#### TEXT SECTION
━━━━━━━━━━
After this the Lord appointed seventy others and sent them on ahead of him in pairs to every town and place where he himself intended to go. He said to them, “The harvest is plentiful, but the laborers are few; therefore ask the Lord of the harvest to send out laborers into his harvest. Go on your way. See, I am sending you out like lambs into the midst of wolves. Carry no purse, no bag, no sandals; and greet no one on the road. Whatever house you enter, first say, ‘Peace to this house!’ And if anyone is there who shares in peace, your peace will rest on that person; but if not, it will return to you. Remain in the same house, eating and drinking whatever they provide, for the laborer deserves to be paid. Do not move about from house to house. Whenever you enter a town and its people welcome you, eat what is set before you; cure the sick who are there, and say to them, ‘The kingdom of God has come near to you.’ But whenever you enter a town and they do not welcome you, go out into its streets and say, ‘Even the dust of your town that clings to our feet, we wipe off in protest against you. Yet know this: the kingdom of God has come near.’ “Whoever listens to you listens to me, and whoever rejects you rejects me, and whoever rejects me rejects the one who sent me.” The seventy returned with joy, saying, “Lord, in your name even the demons submit to us!” He said to them, “I watched Satan fall from heaven like a flash of lightning. See, I have given you authority to tread on snakes and scorpions, and over all the power of the enemy; and nothing will hurt you. Nevertheless, do not rejoice at this, that the spirits submit to you, but rejoice that your names are written in heaven.”

Like Lambs 

One of the things Jesus does a lot is send his followers out into the world to help spread the good news of the closeness of God.  He does it at the beginning of his ministry, and he does it, as here, in the middle of his ministry, and he spends a lot of time and energy doing it at the end of his ministry too — each time empowering the people who surround him to continue in his work of love. 

“The harvest is plentiful, but the laborers are few” is one of the most famous lines of the New Testament, and in so far as it is used as exhortation and encouragement for birthing love in the places that really need it — the dark and jagged places both inside our own hearts and in the hearts of our communities and towns and cities and nations — this is good and right. Lord knows we need all the exhortation and encouragement we can get right now don’t you think? 

But there’s a snag.  Often – too often, I believe –  this sentence: “The harvest is plentiful, but the laborers are few” comes to us cut off from the sentences that follow it, and this is important because these following sentences are the ones which explains just how it is that we are supposed to walk out into the world in the name of Jesus.  The fact is that despite the way so much of the church’s history has played out, we are not instructed to go out and fix or correct the world, or even to approach it from a position of power, or strength.  Instead – with quite some specificity and every time – we are told to encounter the brokenness and pain of the world from the vulnerable place of our own poverty.
━━━━━━━━━━
#### PROBLEMS
1) From the text on the sending of the seventy, list every item the seventy are told not to carry.
2) Carry the text on the sending of the seventy forward from its final sentence.

#### RECORDED DATA
━━━━━━━━━━
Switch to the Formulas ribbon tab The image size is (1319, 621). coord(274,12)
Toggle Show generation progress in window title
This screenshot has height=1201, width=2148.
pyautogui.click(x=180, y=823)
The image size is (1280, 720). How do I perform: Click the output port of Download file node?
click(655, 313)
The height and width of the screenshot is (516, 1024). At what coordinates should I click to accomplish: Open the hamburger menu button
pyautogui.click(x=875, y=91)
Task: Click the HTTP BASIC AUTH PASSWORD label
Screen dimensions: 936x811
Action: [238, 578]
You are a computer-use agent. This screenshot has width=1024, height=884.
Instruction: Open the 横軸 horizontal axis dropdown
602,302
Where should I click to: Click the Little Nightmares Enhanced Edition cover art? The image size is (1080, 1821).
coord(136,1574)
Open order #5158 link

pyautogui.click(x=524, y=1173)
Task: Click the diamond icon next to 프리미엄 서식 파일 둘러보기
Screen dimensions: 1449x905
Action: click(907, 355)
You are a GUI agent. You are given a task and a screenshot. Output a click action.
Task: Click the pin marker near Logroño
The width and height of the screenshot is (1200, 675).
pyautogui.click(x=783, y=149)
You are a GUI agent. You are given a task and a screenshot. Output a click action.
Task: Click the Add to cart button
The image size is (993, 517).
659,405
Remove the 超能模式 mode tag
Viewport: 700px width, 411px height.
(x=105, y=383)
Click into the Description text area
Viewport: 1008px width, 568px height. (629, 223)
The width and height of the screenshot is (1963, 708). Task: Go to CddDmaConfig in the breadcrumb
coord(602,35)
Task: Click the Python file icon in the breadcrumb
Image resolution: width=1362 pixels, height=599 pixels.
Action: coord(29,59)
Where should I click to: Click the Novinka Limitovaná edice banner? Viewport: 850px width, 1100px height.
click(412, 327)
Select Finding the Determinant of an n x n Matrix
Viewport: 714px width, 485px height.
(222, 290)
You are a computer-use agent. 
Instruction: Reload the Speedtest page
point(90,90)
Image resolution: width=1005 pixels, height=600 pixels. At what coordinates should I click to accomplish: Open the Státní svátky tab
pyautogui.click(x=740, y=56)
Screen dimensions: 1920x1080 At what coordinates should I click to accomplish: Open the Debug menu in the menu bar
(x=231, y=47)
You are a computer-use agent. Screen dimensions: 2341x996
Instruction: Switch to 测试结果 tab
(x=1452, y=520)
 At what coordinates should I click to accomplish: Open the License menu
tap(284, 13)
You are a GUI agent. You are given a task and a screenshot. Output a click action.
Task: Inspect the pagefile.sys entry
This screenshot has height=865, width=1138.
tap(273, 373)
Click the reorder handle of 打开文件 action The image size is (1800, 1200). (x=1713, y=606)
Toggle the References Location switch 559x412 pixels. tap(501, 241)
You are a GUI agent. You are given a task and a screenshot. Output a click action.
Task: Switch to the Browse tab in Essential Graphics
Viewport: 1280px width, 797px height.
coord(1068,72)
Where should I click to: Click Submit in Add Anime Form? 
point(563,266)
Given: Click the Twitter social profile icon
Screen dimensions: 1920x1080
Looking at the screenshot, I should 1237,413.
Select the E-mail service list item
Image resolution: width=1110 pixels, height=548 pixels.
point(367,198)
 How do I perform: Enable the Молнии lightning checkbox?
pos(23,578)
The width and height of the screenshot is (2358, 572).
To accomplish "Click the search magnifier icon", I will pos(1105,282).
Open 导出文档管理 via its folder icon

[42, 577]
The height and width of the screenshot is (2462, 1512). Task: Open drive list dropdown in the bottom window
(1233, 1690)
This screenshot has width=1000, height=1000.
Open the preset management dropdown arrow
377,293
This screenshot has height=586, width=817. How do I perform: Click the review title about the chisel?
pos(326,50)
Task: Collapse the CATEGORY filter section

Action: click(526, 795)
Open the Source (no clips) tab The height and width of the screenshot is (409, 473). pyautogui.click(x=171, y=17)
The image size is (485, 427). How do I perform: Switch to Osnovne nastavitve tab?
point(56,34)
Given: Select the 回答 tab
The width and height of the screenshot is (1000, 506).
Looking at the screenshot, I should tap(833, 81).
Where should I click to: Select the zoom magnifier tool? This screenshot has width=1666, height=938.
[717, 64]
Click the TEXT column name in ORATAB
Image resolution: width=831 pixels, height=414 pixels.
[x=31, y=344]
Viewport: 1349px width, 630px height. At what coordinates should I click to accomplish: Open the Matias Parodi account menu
━━━━━━━━━━
#### PER-TASK ANSWERS
1) purse, bag, sandals

2)
“Go on your way.” Jesus tells 70 of his followers in our Gospel reading today. “Carry no purse, no bag, no sandals…” Carry no purse, that means no money I’m guessing.  And no bag, that means no extra clothes, or gear of any kind, right? And no sandals – well that one is clear: no shoes at all.  I checked.  It doesn’t say no extra sandals, just no sandals. Go bare foot then, and with only the clothes on your back, into places you don’t know and in which you know no one, and from there – from that place of need and utter poverty – love the people you find around you – young and old, weak and strong, rich and poor.  

Be a healer, yes, yes, and a listener, and a lover, and a bringer together of the lonely and the lost. But do it through the incalculable richness and exquisite vulnerability of your own self, revealed.  

As Christians, we are not sent to conquer, then. Or even to convert, if by conversion we imply even one iota of triumph over others.  No, as followers of Jesus, we are sent out instead to become one with others in their need; to leave behind all that separates us, (even that which is so clearly right, or useful, or just plain better) in order that we might choose togetherness over supremacy of any kind. And to do that, of course, we need to dare become one with our own needs as well.

This, I think, is why Jesus sends his followers (the seventy in our story today and you and I too of course) out into the world this way, with nothing.  To open us to others, of course, that we might serve them in love however we can.  But also to open us to the richness of our own true selves.  Unguarded, unveiled, open and needy as we were born to be, and fulfilled as we were born to be as well; carrying, at last and like the seventy, “no purse, no bag, no sandals,” but only the truth of who we are in all our frailty, just the way God godself did through the incarnation – shedding God’s own limitless power in order to be one with us through the very real vulnerability and gentleness of Jesus.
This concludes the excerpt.